> **本文抜粋**
----------------

渋川、富良野に続く? 隠れへそフェス

へそ踊り名人減少で存亡の危機秋田のへそまつりに参加した

2006.06.22 THU

昔々、秋田の中心地に「河辺へそまつり」というお祭りがあったそうな。年に一度、旧河辺町(現秋田市)の辺岨公園に集まった村の衆らが、こぞって自慢の腹を突き出し、へそ踊りの芸を競いあったとか。しかし村の過疎化と高齢化で年々参加者が先細り、4年前にはいったん祭りを取りやめたのだそう。
「河辺をアピールしたり、住民のつながりを守るためにも、どうにか祭りを続けたい」と立ち上がったのが自治会長たち。しかし祭りが復活した今も、踊り目当ての見物客は増えながら、コンテスト参加者はふるわず、毎年存亡の危機に立たされているとか。

それを聞いて立ち上がったR25編集部。「秋田のへそまつりを救いたい!」と勝手な使命感を抱き、刺客を秋田に飛ばした。

6月4日開催の第20回の参加者は10組。県外からの参加は、R25代表のライター熊山1名という、完璧なアウェイ戦。

それでも勝算はあった。選曲はお子様との一体感を狙って『ぐるぐるどっか~ん』(NHK教育の体操曲)。腹のペイントは、自分の顔をモチーフにした。妖怪そっくりさんコンテスト(本誌5月25日号)で水木しげる先生にもご高評いただいた、あずき洗いフェイスで、秋田のナマハゲよろしくお子様をビビらせるって寸法だ。

----------------

> **資料に関する設問**
**A.** へそまつりの記事のうち、「昔々、秋田の中心地に「河辺へ」から「抱き、刺客を秋田に飛ばした。」までの部分を、「抱き、刺客を秋田に飛ばした。」も含めて一字一句違えずに繰り返してください。
**B.** へそまつりの記事を、最後の文の後から引き取り、続きを書き進めてください。
この後に続くデータは、へそまつりの記事とは関係がありません。

----------------

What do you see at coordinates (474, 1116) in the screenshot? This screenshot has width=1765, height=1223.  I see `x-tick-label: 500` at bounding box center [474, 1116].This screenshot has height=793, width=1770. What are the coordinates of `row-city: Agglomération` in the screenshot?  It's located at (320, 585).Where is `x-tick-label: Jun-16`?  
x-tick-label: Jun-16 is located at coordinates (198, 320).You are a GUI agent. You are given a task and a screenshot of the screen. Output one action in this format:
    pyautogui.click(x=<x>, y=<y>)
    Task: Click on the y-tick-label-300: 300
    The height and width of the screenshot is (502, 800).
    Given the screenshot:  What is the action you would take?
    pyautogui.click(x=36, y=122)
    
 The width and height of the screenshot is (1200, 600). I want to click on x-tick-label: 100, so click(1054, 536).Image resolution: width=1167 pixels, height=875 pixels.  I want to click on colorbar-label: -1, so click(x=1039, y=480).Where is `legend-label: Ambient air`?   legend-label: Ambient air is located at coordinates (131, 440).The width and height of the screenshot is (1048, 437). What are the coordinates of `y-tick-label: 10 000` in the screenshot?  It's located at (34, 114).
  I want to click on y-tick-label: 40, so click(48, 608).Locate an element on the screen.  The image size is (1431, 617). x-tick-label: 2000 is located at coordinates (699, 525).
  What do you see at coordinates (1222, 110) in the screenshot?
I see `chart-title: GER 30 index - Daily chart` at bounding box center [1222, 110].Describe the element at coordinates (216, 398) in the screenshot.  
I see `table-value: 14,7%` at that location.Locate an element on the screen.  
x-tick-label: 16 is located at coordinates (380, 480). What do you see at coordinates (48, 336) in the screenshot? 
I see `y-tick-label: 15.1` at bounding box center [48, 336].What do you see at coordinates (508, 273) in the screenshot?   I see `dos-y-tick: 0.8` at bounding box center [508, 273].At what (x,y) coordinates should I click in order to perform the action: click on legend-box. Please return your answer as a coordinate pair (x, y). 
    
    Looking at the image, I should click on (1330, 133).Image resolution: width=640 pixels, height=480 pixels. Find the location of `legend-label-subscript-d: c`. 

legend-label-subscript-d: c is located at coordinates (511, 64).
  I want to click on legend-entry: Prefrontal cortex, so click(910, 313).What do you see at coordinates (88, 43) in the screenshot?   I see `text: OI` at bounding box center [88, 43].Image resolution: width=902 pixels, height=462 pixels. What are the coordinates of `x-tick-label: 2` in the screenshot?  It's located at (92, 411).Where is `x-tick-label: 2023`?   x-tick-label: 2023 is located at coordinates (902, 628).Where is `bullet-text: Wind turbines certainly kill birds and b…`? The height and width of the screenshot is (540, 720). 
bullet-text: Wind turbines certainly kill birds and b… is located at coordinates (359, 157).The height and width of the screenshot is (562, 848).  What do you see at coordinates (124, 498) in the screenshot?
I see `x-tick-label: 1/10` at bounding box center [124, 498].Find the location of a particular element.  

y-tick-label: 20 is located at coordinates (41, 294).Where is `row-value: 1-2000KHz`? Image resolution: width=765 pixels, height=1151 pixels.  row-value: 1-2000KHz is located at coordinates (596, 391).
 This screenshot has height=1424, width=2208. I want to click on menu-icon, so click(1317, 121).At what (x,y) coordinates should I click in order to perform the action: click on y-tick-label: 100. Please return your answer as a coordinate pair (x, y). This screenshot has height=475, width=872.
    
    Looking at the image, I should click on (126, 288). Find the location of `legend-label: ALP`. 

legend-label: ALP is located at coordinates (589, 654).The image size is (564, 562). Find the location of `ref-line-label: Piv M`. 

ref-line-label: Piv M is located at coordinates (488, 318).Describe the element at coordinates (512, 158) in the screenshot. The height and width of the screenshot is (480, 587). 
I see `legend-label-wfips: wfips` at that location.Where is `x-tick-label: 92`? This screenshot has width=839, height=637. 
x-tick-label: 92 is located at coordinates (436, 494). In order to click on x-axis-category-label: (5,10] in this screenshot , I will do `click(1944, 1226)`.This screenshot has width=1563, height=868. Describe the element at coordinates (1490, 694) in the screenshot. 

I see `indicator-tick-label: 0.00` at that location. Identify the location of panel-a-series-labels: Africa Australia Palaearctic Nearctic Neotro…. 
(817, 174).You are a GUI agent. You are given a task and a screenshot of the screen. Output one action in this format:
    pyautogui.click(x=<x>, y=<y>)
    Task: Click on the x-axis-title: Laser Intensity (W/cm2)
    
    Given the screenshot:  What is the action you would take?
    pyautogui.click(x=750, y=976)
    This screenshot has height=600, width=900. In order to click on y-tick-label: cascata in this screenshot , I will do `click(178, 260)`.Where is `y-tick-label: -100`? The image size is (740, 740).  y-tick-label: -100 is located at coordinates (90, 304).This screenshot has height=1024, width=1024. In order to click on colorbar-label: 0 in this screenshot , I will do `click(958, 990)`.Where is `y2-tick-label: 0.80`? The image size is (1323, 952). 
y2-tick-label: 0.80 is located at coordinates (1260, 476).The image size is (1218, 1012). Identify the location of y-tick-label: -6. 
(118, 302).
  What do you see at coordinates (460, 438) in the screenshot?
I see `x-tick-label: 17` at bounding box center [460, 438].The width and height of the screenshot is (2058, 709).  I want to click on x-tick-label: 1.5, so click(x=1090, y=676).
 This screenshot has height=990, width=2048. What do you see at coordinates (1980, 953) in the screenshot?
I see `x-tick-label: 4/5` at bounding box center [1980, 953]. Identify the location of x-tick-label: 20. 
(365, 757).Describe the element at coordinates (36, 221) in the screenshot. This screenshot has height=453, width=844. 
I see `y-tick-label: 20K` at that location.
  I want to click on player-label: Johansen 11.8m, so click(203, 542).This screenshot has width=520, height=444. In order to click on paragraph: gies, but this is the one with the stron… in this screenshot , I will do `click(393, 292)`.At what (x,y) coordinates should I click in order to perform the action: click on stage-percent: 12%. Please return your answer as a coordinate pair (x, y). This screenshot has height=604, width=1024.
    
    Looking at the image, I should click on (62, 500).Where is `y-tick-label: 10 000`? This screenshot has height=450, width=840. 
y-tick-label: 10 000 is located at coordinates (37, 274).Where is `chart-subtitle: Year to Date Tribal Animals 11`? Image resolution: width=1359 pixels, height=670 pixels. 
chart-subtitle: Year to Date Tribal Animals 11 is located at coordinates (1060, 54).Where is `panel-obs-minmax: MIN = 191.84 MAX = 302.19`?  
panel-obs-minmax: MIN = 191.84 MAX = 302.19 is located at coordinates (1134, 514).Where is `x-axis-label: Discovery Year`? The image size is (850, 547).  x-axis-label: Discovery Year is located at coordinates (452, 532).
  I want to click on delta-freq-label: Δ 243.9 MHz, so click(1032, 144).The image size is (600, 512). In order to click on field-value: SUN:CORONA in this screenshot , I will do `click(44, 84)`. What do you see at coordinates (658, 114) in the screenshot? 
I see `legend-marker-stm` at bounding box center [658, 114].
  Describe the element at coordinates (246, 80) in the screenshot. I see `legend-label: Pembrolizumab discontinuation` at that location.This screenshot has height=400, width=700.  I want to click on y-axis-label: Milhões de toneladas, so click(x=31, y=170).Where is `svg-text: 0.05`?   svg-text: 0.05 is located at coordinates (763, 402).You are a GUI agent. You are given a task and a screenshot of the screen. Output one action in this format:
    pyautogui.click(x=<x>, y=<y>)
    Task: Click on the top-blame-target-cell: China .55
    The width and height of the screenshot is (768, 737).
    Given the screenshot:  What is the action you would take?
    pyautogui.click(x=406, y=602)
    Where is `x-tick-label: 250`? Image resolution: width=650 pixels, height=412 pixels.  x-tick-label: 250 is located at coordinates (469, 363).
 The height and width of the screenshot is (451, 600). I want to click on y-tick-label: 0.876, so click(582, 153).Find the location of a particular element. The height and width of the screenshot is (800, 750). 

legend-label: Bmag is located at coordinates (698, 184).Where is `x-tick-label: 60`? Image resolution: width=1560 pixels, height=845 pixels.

----------------

> **想定される解答**
**A.**
昔々、秋田の中心地に「河辺へそまつり」というお祭りがあったそうな。年に一度、旧河辺町(現秋田市)の辺岨公園に集まった村の衆らが、こぞって自慢の腹を突き出し、へそ踊りの芸を競いあったとか。しかし村の過疎化と高齢化で年々参加者が先細り、4年前にはいったん祭りを取りやめたのだそう。
「河辺をアピールしたり、住民のつながりを守るためにも、どうにか祭りを続けたい」と立ち上がったのが自治会長たち。しかし祭りが復活した今も、踊り目当ての見物客は増えながら、コンテスト参加者はふるわず、毎年存亡の危機に立たされているとか。

それを聞いて立ち上がったR25編集部。「秋田のへそまつりを救いたい!」と勝手な使命感を抱き、刺客を秋田に飛ばした。

**B.**
ひたすら腰をグラインドさせるセクシーな動きで、優勝こそ逃したものの会場を沸かした者に送られるユーモア賞に輝いた。
「いやあ、都会の洗練された踊りは素晴らすかったすな(笑)。県外から参加していただいて、非常にありがたいことだす。今後も踊りの他に、辺岨神社へのへその緒奉納など、人と人との絆を大切にするお祭りに育てていきますので、来年もぜひ来てください」(実行委員会長の伊藤廣司さん)

ライバルの地元親父からは焼き鳥をいただくわ、お婆ちゃんからババベラ(ババがヘラで盛る秋田特有のアイス)はいただくわで、人のぬくもりにもホロリ。小さなお祭りを救いにいったつもりが、救われたのは、実はぼくだったりしてね。